In the very first scene of this book, the titular hero is beaten and maimed, calling into question how the rest of this tale could possibly play out. Lt. Othello Greene, the leader of America’s top special-ops team, has been captured by a high-tech terrorist group calling itself the Global Supremacy Federation, headed by a deeply evil man named Genesis. Greene, forced to kill a comrade for the sake of mercy, is tossed into a pit of hyenas, his torture broadcast to millions worldwide as a demonstration of power. But a renegade band called The Disciples of Khidar, a Muslim group that vows to help the oppressed, saves him. The Disciples are also high-tech, and use that technology to heal victims of war. They have tracked Greene and believe him to be sent by Allah for a greater purpose. As the GSF destroys more of the globe, killing world leaders and ravaging U.S. cities, a man named Khan tends to Greene and converts him to Islam by showing him his former religion, Christianity, is based on lies. U.S. President Heather Cotton tries to defy the GSF, but it quickly becomes clear the group has outthought the West and its allies and possesses superior technology; the world remains bent to the terrorists’ will until Greene can rejoin the fray. Baltimore tells a parallel story every few chapters of Greene’s high school years as an academic and sports star, and his relationship with his mother and his best friend, Kojo. The tales are on a global and local scale, and both lines benefit from that strategy. There are some fantastic twists involving supporting characters, especially in relation to a subplot about a mole in Cotton’s cabinet. But the trajectory of Greene’s story in both tracks can be a bit predictable at times.
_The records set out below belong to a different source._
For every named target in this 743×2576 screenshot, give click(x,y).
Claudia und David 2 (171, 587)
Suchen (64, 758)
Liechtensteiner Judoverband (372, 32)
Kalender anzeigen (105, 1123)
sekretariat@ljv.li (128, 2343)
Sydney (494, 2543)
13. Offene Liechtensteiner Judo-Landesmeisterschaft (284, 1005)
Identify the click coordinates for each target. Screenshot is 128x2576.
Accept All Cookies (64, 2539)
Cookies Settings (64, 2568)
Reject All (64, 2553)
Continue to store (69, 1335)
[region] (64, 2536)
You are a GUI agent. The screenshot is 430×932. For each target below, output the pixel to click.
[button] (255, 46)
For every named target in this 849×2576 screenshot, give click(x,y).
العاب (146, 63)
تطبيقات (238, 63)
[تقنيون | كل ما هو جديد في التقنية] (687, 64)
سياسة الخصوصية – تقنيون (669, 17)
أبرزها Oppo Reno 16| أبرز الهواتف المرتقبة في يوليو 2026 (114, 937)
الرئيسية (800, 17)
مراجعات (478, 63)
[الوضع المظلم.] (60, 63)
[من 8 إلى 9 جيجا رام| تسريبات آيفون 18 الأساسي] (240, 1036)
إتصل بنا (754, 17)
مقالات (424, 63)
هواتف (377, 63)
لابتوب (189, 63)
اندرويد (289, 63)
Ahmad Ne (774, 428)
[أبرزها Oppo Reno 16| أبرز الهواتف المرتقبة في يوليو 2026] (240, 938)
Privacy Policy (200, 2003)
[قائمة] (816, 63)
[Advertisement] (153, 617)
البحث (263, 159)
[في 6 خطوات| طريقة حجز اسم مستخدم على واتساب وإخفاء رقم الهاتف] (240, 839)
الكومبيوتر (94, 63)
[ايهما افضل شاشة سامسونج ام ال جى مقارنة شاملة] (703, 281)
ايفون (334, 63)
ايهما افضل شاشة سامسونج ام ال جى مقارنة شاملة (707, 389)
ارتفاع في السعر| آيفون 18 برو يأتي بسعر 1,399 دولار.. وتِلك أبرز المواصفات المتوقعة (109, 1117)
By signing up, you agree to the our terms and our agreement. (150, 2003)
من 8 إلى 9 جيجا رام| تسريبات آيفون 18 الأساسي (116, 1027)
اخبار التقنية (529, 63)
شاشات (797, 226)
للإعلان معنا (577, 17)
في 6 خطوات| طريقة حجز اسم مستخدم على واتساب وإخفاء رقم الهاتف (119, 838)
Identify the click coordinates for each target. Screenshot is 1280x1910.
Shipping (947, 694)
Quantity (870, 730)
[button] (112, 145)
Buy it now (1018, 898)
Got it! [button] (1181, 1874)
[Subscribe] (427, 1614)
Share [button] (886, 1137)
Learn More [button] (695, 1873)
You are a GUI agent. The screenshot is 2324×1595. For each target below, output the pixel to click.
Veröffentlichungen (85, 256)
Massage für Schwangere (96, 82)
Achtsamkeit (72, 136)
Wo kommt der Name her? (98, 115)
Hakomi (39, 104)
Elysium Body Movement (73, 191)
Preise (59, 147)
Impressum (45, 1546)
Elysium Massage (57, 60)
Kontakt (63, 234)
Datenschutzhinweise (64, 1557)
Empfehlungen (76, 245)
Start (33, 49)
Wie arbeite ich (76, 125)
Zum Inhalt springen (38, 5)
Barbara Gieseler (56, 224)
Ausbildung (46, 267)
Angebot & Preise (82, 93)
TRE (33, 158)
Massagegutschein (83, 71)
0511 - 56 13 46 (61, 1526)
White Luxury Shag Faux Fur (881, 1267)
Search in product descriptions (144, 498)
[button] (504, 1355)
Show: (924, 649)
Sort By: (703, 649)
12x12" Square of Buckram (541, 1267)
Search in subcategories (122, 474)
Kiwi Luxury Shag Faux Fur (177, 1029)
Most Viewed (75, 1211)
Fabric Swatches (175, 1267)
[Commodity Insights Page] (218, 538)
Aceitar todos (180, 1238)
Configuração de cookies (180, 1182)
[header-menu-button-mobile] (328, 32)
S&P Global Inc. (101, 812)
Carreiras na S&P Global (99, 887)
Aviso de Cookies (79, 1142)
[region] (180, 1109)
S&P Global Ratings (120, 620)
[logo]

He wins the big game and The Disciples convert him to Islam fairly handily. The book, close to 800 pages, could have been streamlined. Baltimore has a real talent for writing an action scene and casting good and evil in bold relief in his characterization. But this is not a novel for the faint of heart; the violence can be intense. To further prove how sinister Genesis is, the narrative delivers a graphic depiction of child rape, which he orders to intimidate an ally who betrays him.
This terrorist tale reads like a thrilling but extremely violent action movie, with some intriguing twists in plot and philosophy.